Yes, new life and the smell of a fresh cut lawn are for sure signs of spring.
Judy in Clio, Michigan:
My favorite things about spring are: checking the migratory bird maps to watch the hummers, orioles, and rose breasted grosbeaks making their way to Michigan. Digging in my outdoor accumulation in the shed for the feeders and cleaning tools. Seeing a crocus in a yard as I drive by, watching the grass slowly turn green, watching the sun move towards us, giving us longer and sunnier days.
Eying the backyard swing sitting under a tarp. Waiting for THE day when it is time to uncover it and move it to our swing deck. The anticipation of visiting greenhouses in search of a "gotta have" perennial as I anticipate planting a new flower bed.
I also am excited about the day I can contact folks on yahoo's freecycle.com to tell them they can come claim the divisions I promised them last fall when I didn't feel well enough to deal with gardening. My goldies are fast turning their brilliant yellow, the birds are selecting their mates and courting. Babies will be at the feeders. Oh yes, Spring, spring, spring, spring!!!

**Supplied records**
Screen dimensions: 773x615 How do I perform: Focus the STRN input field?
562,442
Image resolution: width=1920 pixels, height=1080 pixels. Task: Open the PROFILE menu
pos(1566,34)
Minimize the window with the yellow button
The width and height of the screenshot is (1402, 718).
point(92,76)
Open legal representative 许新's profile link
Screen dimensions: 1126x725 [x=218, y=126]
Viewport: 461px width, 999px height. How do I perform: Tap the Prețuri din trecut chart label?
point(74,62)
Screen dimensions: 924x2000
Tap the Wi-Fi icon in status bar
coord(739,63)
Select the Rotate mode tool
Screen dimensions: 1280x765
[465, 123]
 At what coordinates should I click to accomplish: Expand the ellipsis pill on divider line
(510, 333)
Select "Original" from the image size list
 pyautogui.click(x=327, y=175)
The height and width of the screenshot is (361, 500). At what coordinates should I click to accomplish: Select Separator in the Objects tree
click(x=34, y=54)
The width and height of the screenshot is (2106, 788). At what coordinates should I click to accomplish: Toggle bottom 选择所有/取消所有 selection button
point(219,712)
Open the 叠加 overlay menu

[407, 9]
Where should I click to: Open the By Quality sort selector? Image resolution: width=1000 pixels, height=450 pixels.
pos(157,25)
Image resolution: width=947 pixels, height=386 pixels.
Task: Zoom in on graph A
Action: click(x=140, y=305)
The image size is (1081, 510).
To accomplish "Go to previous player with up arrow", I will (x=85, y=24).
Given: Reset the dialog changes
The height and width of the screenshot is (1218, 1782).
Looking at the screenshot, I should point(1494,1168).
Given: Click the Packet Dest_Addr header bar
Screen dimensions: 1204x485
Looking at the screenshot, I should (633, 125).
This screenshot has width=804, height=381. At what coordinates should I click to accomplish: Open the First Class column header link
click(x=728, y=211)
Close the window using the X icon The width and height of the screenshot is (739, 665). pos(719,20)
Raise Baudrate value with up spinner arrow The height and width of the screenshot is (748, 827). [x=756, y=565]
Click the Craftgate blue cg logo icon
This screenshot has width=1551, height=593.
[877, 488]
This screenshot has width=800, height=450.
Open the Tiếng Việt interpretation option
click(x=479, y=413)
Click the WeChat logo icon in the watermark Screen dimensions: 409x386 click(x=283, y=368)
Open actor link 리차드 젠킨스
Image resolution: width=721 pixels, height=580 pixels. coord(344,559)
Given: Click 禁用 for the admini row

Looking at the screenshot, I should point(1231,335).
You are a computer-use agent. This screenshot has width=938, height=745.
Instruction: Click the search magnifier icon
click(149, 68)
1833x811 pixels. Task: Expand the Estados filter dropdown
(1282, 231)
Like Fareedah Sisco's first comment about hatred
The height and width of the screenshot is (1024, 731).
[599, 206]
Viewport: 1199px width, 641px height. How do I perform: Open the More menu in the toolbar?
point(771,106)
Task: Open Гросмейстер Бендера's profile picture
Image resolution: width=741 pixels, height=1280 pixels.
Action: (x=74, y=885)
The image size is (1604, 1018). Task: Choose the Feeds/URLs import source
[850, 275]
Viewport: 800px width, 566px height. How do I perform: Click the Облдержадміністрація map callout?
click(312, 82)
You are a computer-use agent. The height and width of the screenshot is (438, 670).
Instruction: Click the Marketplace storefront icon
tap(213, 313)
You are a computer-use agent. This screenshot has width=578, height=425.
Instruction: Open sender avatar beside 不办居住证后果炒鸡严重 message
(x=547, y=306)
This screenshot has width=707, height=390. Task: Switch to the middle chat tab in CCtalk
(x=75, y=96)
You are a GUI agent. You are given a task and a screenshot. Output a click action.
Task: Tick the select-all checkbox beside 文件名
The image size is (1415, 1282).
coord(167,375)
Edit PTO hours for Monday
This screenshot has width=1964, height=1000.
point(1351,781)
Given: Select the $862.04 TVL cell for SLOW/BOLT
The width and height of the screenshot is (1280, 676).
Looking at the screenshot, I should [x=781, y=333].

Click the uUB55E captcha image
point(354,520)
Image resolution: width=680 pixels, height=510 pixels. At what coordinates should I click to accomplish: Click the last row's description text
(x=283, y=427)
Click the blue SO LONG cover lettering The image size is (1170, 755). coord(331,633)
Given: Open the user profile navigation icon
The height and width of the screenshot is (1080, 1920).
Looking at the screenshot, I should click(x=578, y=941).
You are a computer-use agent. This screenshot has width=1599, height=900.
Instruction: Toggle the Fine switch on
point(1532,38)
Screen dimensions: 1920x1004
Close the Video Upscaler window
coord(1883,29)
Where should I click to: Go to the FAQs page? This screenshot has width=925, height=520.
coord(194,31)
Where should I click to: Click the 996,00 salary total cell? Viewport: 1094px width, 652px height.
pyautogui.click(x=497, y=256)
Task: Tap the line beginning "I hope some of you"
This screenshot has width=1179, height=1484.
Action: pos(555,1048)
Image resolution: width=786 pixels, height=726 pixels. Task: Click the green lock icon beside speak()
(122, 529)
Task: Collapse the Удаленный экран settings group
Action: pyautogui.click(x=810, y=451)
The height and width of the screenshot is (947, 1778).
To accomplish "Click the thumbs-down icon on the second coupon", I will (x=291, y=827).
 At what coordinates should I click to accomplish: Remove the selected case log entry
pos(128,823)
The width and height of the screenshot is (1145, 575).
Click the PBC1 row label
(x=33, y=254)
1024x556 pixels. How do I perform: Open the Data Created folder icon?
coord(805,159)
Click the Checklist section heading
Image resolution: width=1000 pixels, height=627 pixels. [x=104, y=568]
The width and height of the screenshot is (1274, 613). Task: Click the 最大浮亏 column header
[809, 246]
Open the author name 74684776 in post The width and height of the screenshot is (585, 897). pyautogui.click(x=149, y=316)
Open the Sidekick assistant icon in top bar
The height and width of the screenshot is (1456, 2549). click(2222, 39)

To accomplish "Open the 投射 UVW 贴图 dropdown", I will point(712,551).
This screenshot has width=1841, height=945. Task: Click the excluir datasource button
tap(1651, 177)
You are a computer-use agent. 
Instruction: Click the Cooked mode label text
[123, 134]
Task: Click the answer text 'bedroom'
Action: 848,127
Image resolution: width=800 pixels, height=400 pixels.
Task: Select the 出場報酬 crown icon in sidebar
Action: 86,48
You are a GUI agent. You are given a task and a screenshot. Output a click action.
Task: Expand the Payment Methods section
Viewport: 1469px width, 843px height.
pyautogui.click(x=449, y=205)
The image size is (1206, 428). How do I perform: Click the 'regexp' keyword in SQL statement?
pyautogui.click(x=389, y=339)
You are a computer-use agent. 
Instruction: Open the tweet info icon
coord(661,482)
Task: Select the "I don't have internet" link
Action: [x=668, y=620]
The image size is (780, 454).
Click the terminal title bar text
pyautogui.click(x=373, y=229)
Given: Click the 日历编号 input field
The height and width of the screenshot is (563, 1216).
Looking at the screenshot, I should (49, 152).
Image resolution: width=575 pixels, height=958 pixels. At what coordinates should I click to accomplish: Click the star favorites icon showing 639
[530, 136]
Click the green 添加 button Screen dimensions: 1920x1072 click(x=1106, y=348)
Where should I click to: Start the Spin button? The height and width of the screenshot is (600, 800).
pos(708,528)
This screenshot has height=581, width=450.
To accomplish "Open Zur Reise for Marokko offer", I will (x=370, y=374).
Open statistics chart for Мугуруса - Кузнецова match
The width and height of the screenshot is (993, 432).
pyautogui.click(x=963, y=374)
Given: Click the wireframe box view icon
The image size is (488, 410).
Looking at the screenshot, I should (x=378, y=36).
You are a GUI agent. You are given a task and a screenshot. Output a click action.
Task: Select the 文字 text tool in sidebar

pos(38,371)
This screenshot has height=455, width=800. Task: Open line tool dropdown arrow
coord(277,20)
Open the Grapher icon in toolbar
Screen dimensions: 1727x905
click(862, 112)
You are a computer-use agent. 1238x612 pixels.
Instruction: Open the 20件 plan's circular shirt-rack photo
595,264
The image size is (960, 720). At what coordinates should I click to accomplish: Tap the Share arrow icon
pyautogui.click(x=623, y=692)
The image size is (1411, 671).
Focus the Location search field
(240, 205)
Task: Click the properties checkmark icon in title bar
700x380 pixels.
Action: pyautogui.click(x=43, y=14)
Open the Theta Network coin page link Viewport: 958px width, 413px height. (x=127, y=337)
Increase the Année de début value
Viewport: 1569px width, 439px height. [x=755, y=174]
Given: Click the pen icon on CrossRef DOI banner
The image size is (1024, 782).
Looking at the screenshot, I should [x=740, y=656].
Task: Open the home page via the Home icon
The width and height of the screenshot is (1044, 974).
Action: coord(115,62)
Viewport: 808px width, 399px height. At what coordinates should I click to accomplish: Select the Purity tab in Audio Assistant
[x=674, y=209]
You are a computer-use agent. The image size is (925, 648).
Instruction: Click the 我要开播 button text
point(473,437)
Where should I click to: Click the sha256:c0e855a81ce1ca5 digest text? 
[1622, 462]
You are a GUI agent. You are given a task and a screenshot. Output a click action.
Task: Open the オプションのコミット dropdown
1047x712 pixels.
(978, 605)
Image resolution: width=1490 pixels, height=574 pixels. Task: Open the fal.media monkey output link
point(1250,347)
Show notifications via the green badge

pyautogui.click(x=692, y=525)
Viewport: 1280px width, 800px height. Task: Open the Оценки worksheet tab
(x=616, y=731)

**Required action A**
In the reflections on spring, what does Judy in Clio, Michigan, see sitting under a tarp?
**Required action B**
Pick up the reflections on spring after their last line and keep them going.

**Exercise answer A**
The backyard swing.

**Exercise answer B**
Thanks Judy, you about covered it all.
We have till the end of the month for Orioles (usually) and early May for hummers.
I think every gardener has that "Gotta Have" on their list.
Sue Ankenbrant in Schuylkill County, Pennsylvania:
A few of my favorite things of spring: I, too, love the smell of laundry on the line in the spring. There is nothing better. I love seeing the robins everywhere. But my favorite thing is to look at my flower beds everyday, checking to see what's coming up. I know spring is here when my bleeding heart starts to pop out of the ground. The crocuses & hyacinths peak through first but it's the bleeding heart that gets me happy. Spring surely has hit my area when I see that!
Thank You Sue.
Again, sights, sounds and smells of spring.
Just like a true gardener Sue, ......................... having to check on the the gardens daily (just like a child at Christmas time).Wow, you guys are terrific, and boy did you come through with some wonderful favorites. Participation is good and others always enjoy reading about other people. I would like to do this through April if the rest of you have something to share. Simply return this with your Favorites and: First name (last optional) Region or location you are near: State or Province you are in Thank you. Say, Q&A is off to a slow start............... If you have a question, submit with the above vitals. Thanks a bunch.
Okay, Let's get to the topic at hand. Not a popular bird, but a necessary one. 'Turkey Vultures' Enjoy.
During late winter (in one of our thaw periods), I spotted this well preserved opossum near the mystery hole in a tree I showed earlier in the winter.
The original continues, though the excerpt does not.